Work required
Find every line in the material below that contains the string "Instruction", and copy each of those lines in full.

- - - - -

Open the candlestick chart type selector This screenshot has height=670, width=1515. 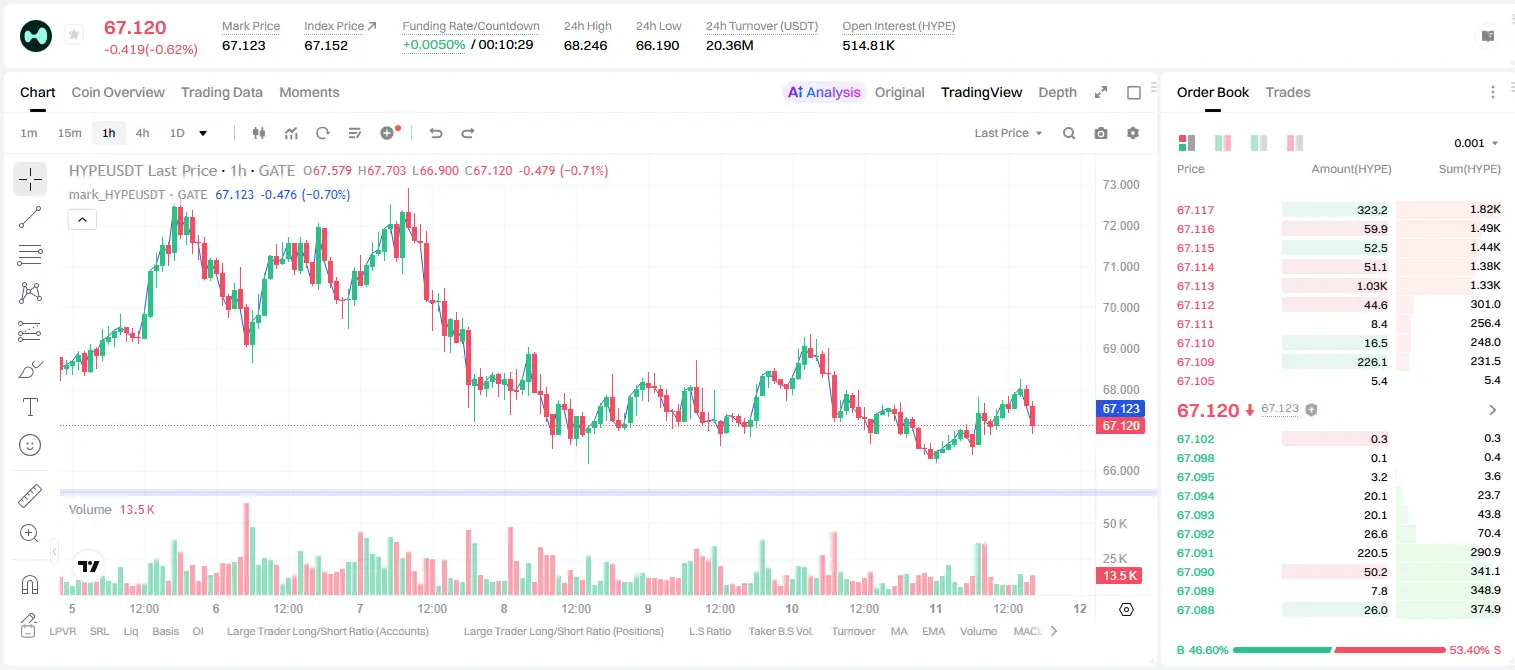tap(259, 133)
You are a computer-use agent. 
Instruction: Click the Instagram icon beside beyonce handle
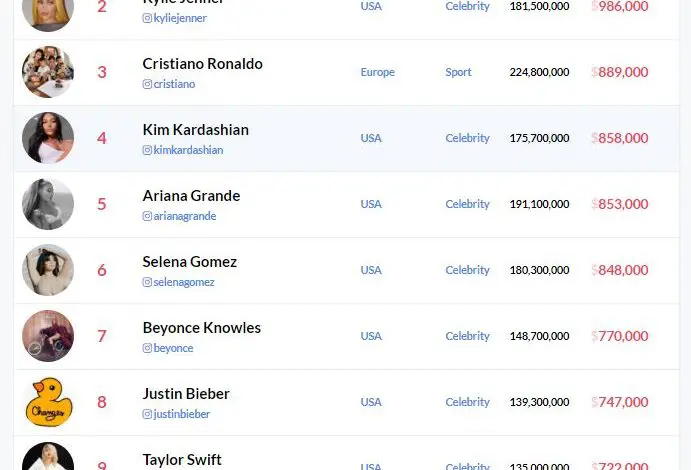pos(147,348)
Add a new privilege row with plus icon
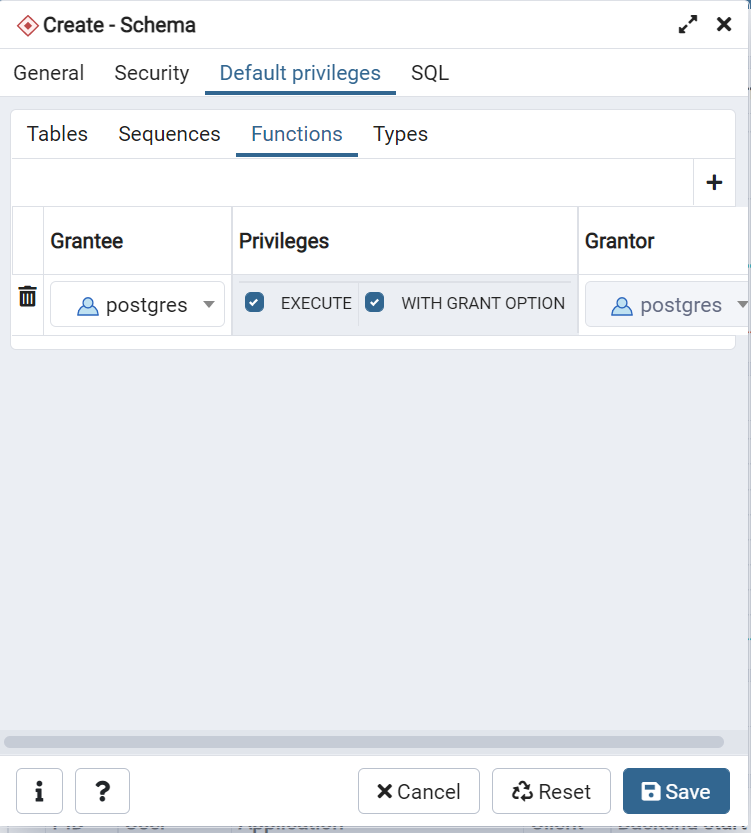This screenshot has height=833, width=751. (714, 183)
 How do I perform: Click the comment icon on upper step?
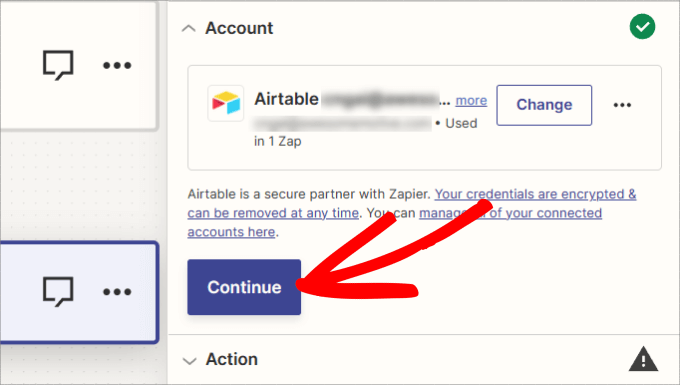click(58, 65)
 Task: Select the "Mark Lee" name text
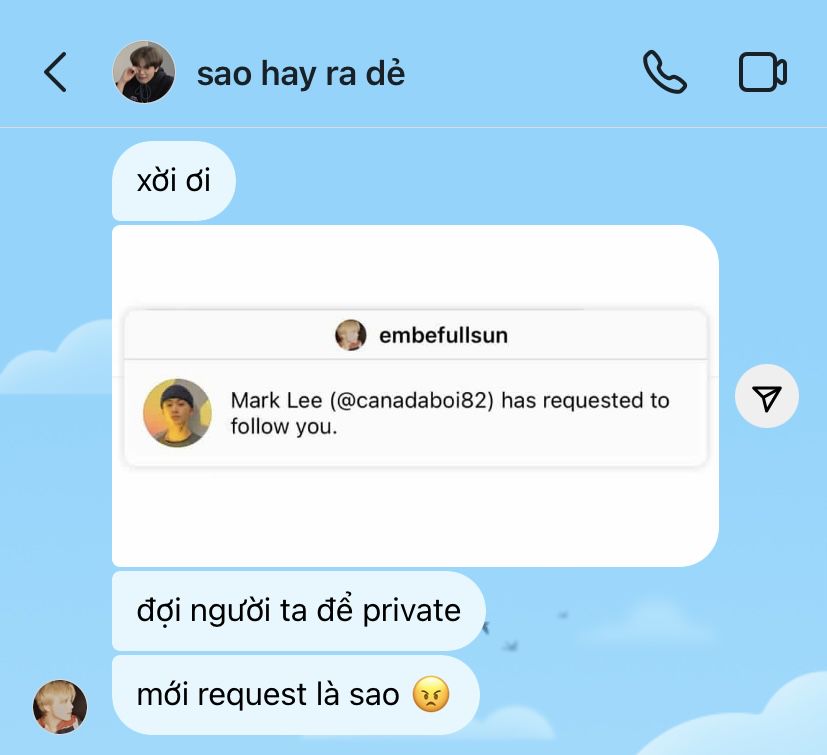coord(276,400)
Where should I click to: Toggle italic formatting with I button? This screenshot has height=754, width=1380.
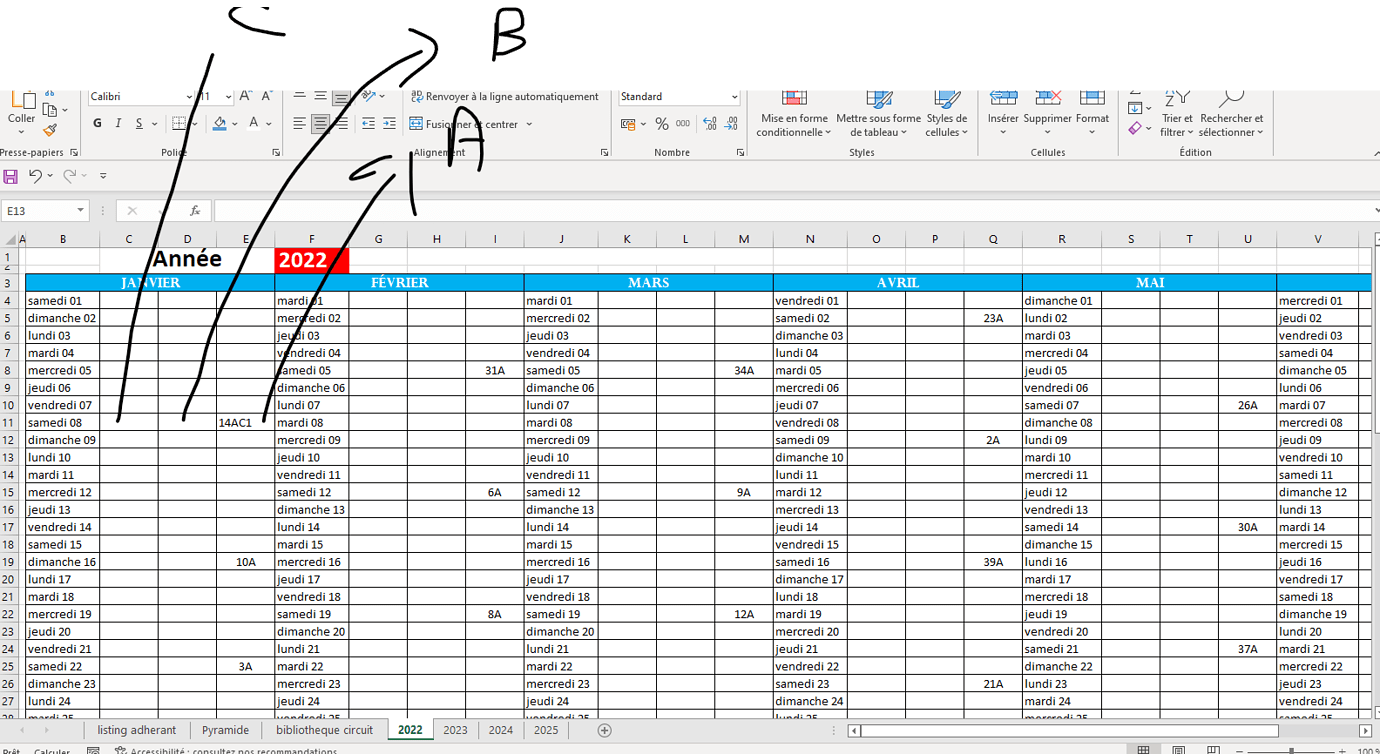(x=118, y=124)
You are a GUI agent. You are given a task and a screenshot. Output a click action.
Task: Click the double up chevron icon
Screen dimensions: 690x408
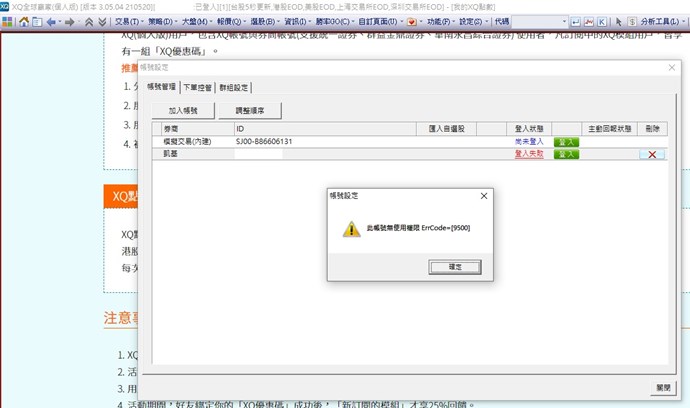pos(89,21)
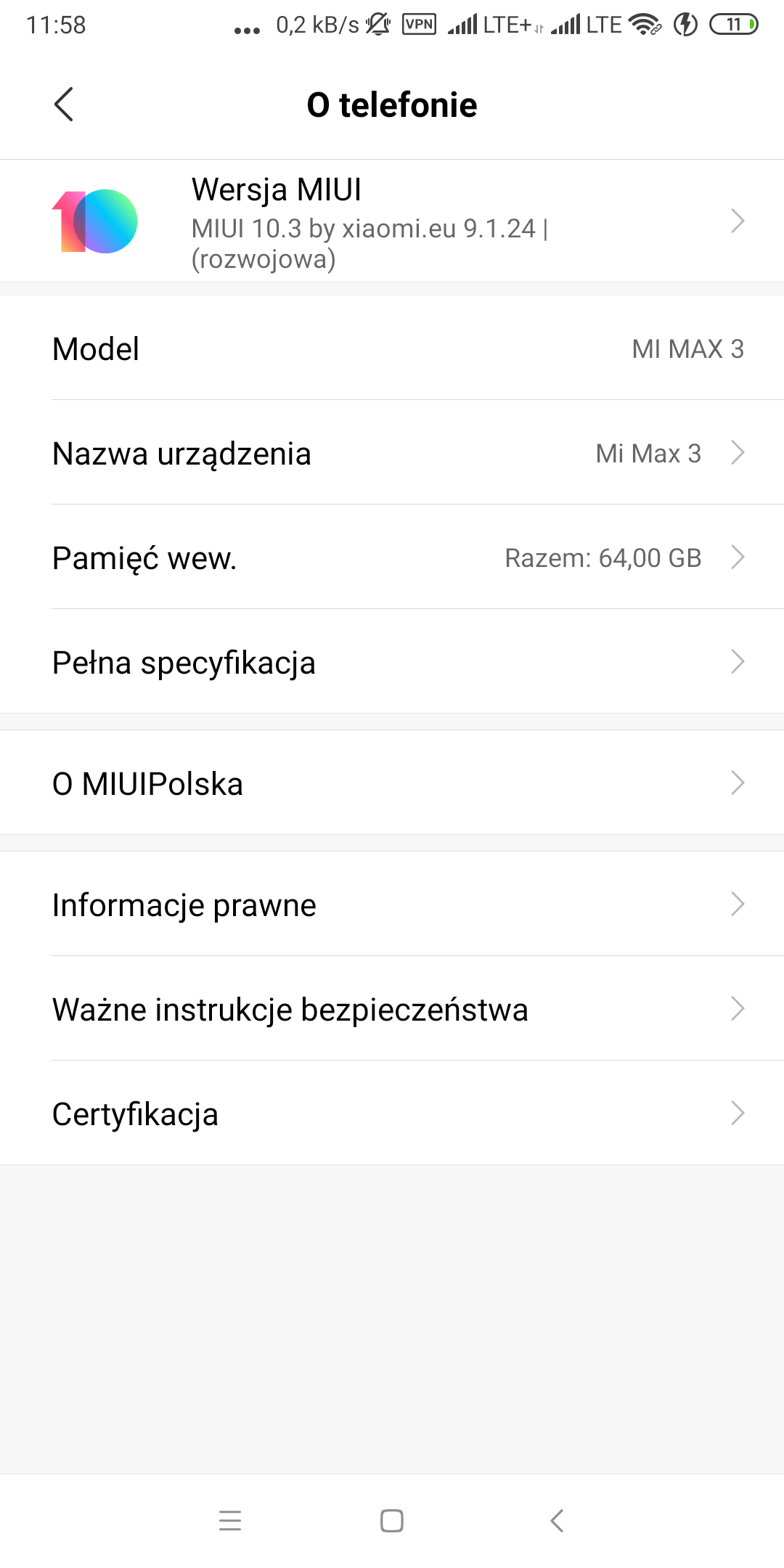Open the Nazwa urządzenia chevron
The width and height of the screenshot is (784, 1568).
(738, 453)
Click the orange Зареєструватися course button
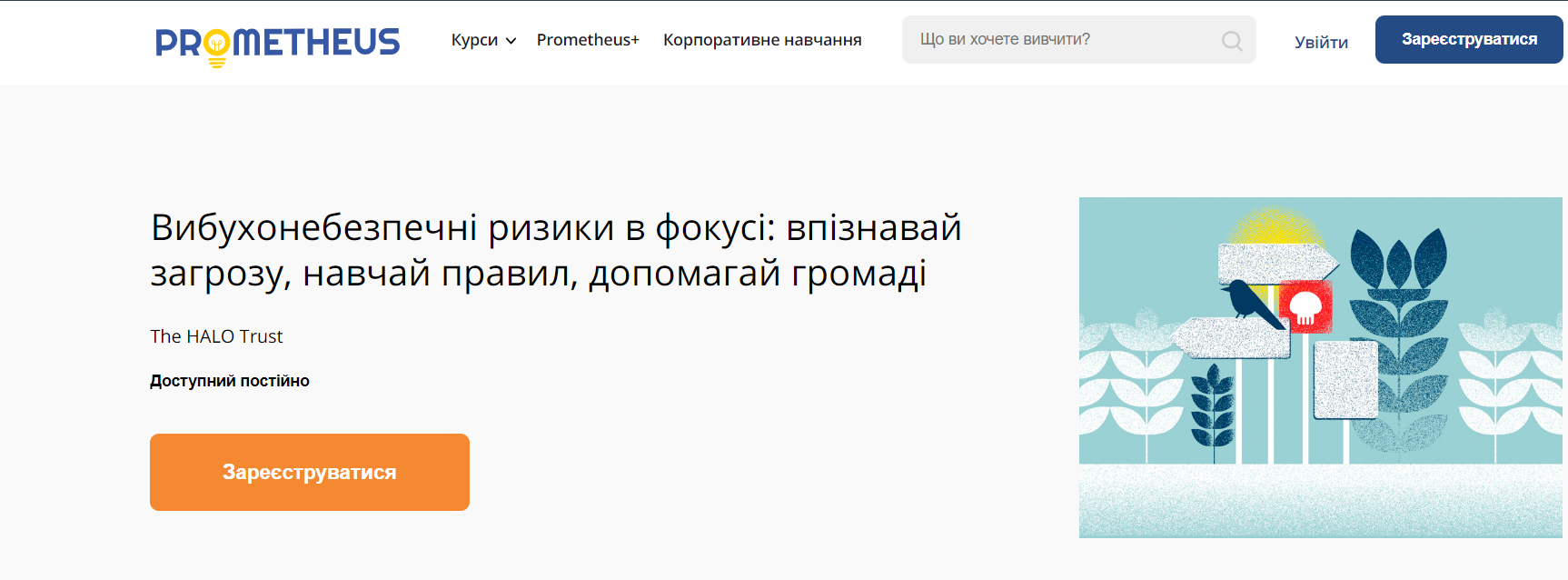 tap(310, 472)
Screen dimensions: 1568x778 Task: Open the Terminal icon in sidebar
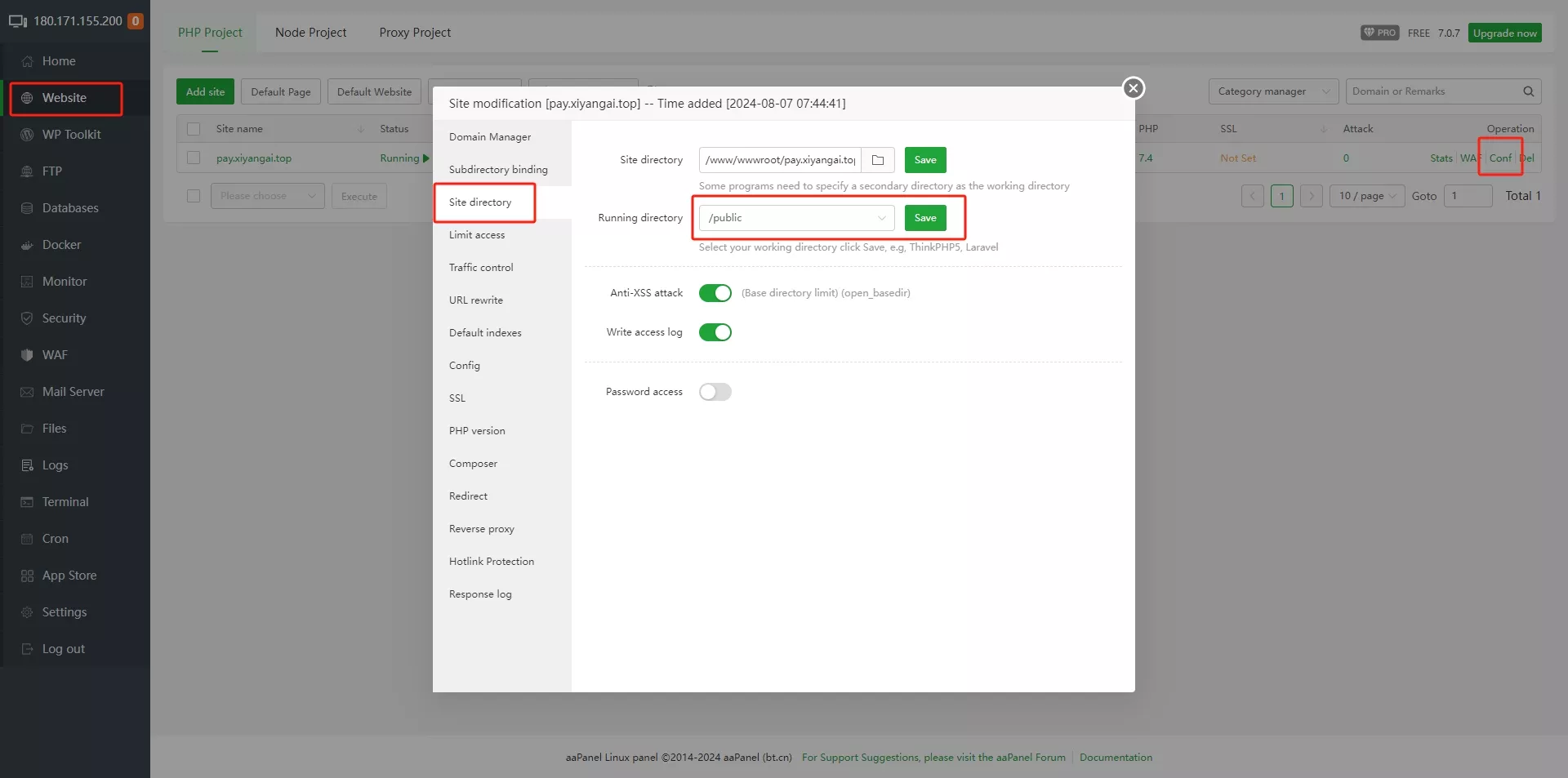coord(27,502)
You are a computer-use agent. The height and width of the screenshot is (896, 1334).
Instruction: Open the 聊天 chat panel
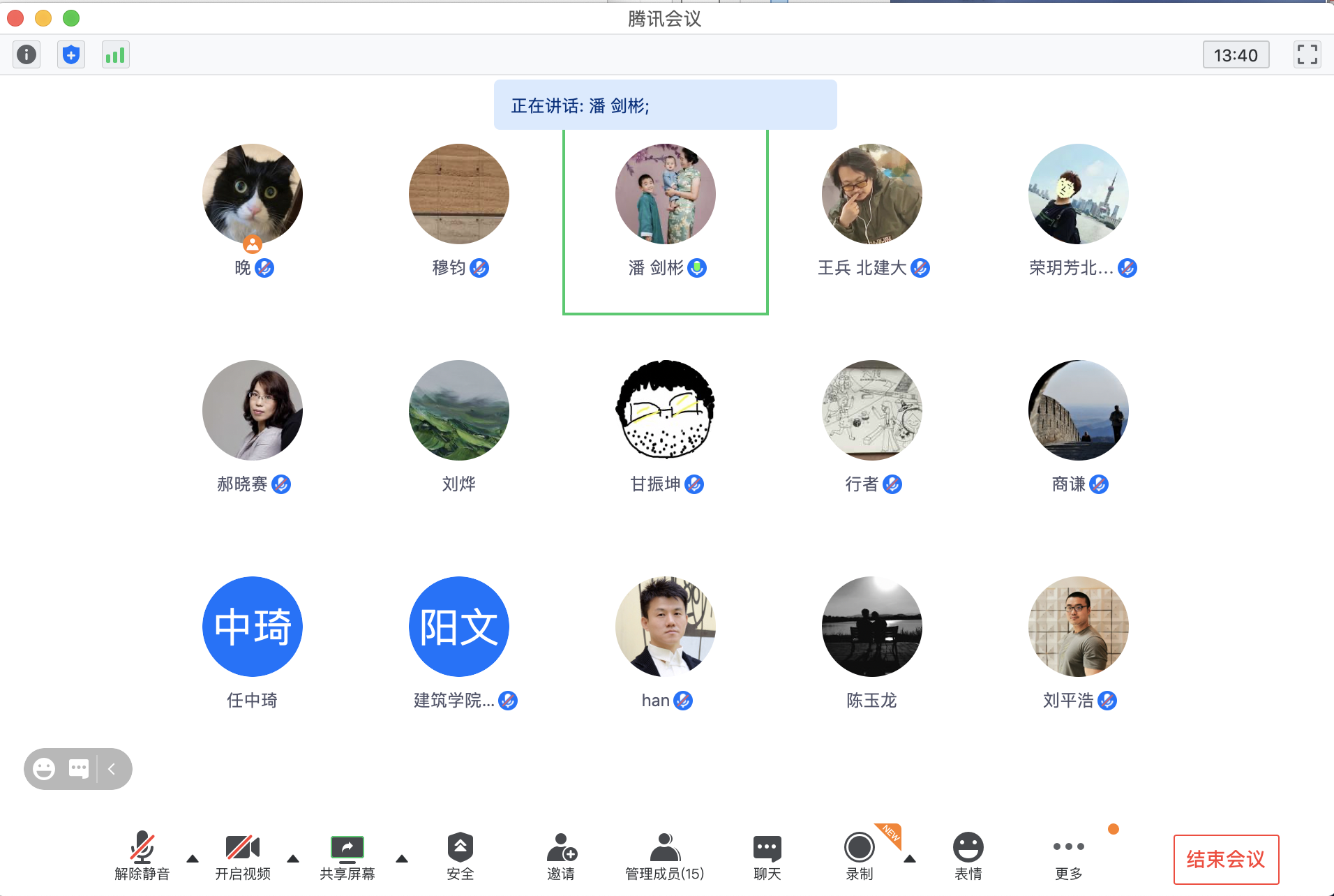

- - - - -

Right answer
Instruction: Click the Instagram icon beside beyonce handle
Instruction: Open the 聊天 chat panel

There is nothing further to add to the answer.